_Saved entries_
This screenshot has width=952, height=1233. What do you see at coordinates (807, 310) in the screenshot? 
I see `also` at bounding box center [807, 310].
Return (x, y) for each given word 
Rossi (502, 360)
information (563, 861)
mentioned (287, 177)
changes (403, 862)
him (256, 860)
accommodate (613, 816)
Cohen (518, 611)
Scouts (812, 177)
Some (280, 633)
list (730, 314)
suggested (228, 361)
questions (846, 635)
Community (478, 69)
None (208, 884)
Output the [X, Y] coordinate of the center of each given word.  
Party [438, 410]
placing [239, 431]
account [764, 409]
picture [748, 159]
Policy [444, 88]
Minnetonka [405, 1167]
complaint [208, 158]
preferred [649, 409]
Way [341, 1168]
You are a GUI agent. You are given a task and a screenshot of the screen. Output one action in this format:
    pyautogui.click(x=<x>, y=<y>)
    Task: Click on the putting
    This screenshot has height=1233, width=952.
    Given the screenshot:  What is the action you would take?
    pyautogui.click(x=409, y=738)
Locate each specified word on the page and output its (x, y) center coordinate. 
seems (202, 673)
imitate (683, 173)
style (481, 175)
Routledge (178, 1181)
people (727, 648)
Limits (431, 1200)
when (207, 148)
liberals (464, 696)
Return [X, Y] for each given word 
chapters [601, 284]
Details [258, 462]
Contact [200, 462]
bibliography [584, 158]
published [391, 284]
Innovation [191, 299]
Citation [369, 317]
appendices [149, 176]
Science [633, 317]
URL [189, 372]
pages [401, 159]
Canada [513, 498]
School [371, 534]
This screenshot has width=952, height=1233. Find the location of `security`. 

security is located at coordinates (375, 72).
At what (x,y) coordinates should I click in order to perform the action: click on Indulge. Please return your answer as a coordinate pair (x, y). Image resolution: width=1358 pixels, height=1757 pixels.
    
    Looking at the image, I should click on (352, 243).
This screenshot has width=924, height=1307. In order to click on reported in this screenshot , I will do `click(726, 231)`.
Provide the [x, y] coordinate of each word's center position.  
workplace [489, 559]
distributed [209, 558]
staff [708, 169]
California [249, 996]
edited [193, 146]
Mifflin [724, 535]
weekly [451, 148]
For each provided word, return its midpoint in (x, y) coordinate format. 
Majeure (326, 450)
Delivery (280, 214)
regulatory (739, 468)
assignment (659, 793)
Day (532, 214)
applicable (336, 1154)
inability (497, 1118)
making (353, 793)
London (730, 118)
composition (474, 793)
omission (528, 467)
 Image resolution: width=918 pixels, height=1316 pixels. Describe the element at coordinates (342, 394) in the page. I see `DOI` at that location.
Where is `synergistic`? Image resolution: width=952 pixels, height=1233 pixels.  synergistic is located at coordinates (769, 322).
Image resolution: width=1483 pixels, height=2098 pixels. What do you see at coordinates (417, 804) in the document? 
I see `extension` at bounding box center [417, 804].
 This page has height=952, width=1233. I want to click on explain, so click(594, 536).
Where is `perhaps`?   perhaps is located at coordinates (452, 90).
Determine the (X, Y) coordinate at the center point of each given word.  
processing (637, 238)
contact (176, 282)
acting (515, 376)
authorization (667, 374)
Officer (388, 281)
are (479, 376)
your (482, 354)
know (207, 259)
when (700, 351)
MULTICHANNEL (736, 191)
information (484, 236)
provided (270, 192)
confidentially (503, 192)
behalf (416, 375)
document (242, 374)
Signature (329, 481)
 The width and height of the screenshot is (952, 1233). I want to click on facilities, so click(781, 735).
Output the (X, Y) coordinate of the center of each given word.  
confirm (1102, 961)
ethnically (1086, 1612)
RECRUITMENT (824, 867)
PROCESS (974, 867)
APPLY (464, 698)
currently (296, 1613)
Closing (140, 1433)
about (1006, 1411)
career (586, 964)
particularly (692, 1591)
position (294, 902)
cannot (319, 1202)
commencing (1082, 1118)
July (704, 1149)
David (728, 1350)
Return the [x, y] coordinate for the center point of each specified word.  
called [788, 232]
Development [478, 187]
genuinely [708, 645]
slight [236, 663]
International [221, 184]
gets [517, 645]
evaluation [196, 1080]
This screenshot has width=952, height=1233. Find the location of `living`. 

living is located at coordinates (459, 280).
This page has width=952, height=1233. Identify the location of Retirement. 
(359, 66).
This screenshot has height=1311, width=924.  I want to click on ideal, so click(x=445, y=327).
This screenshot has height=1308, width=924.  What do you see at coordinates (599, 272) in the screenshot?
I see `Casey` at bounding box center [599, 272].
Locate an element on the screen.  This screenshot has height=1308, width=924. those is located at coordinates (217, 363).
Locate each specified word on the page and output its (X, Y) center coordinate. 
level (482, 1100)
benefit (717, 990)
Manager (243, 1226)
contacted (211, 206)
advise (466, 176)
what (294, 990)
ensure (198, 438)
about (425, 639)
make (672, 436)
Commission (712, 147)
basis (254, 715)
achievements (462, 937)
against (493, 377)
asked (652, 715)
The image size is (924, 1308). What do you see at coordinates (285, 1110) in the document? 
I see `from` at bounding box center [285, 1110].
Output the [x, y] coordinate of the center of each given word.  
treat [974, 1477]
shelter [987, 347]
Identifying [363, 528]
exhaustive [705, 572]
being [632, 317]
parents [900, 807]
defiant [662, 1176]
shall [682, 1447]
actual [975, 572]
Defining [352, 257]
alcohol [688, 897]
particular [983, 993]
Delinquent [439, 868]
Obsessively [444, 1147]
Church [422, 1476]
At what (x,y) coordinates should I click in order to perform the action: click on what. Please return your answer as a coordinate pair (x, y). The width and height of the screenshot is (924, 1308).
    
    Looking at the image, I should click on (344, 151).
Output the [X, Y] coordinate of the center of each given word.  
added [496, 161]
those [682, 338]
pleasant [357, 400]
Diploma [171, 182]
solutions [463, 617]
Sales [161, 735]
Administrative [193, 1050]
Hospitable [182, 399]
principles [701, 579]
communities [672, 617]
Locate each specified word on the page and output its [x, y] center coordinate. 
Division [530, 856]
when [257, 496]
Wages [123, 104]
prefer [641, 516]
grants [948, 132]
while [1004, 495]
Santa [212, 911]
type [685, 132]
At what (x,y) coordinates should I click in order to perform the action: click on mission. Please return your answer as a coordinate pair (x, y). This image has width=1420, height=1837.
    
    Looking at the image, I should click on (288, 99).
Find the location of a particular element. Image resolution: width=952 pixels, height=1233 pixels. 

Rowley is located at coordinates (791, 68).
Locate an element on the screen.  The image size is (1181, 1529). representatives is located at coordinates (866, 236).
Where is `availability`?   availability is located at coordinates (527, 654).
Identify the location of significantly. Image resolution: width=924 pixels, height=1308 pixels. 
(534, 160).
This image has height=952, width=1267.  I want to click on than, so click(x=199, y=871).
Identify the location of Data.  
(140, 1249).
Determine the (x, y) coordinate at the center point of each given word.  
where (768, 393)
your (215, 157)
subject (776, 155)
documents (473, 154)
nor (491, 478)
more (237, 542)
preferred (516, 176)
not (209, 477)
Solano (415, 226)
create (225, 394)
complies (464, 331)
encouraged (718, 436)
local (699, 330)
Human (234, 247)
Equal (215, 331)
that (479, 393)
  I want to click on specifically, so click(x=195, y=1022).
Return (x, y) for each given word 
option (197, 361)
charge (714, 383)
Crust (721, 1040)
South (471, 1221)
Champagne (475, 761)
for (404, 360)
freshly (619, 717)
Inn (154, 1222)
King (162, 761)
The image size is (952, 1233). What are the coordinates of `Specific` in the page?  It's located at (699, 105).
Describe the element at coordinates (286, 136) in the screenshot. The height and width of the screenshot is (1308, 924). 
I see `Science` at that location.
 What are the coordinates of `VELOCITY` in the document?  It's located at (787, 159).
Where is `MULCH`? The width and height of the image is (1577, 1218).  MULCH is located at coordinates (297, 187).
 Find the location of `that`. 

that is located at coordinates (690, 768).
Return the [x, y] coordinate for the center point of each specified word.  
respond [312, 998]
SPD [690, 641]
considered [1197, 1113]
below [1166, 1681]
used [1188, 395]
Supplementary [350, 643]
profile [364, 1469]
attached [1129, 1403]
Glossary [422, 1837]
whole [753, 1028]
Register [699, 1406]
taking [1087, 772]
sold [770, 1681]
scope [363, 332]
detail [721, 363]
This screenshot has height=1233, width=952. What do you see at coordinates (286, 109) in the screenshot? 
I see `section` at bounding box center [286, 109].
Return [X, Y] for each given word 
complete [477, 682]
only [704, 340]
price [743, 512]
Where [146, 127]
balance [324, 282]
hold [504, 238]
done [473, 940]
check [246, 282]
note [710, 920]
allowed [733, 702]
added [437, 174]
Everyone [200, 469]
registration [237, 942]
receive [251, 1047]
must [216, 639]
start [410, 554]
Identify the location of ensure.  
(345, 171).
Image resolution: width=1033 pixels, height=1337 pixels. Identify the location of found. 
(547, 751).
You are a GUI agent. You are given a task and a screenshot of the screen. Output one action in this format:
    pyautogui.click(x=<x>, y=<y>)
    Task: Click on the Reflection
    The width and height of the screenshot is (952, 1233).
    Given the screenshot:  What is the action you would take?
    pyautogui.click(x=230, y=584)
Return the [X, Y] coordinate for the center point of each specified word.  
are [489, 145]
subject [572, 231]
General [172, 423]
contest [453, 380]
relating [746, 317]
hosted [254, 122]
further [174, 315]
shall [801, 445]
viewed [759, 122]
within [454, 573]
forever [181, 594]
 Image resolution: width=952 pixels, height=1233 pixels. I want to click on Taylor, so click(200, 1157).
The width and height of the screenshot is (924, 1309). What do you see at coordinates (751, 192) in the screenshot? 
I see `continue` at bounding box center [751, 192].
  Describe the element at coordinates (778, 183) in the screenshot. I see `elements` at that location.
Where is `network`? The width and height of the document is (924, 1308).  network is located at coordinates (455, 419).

_DIRECTION_
Rewrite everything in the listing from the line containing "Officer (388, 281)" down to the line containing "gets [517, 645]" as a JSON list of strings, one per line, leaving out blank lines.

_RESULT OF THE EXERCISE_
[
  "Officer (388, 281)",
  "are (479, 376)",
  "your (482, 354)",
  "know (207, 259)",
  "when (700, 351)",
  "MULTICHANNEL (736, 191)",
  "information (484, 236)",
  "provided (270, 192)",
  "confidentially (503, 192)",
  "behalf (416, 375)",
  "document (242, 374)",
  "Signature (329, 481)",
  " The width and height of the screenshot is (952, 1233). I want to click on facilities, so click(781, 735).",
  "Output the (X, Y) coordinate of the center of each given word.  ",
  "confirm (1102, 961)",
  "ethnically (1086, 1612)",
  "RECRUITMENT (824, 867)",
  "PROCESS (974, 867)",
  "APPLY (464, 698)",
  "currently (296, 1613)",
  "Closing (140, 1433)",
  "about (1006, 1411)",
  "career (586, 964)",
  "particularly (692, 1591)",
  "position (294, 902)",
  "cannot (319, 1202)",
  "commencing (1082, 1118)",
  "July (704, 1149)",
  "David (728, 1350)",
  "Return the [x, y] coordinate for the center point of each specified word.  ",
  "called [788, 232]",
  "Development [478, 187]",
  "genuinely [708, 645]",
  "slight [236, 663]",
  "International [221, 184]",
  "gets [517, 645]"
]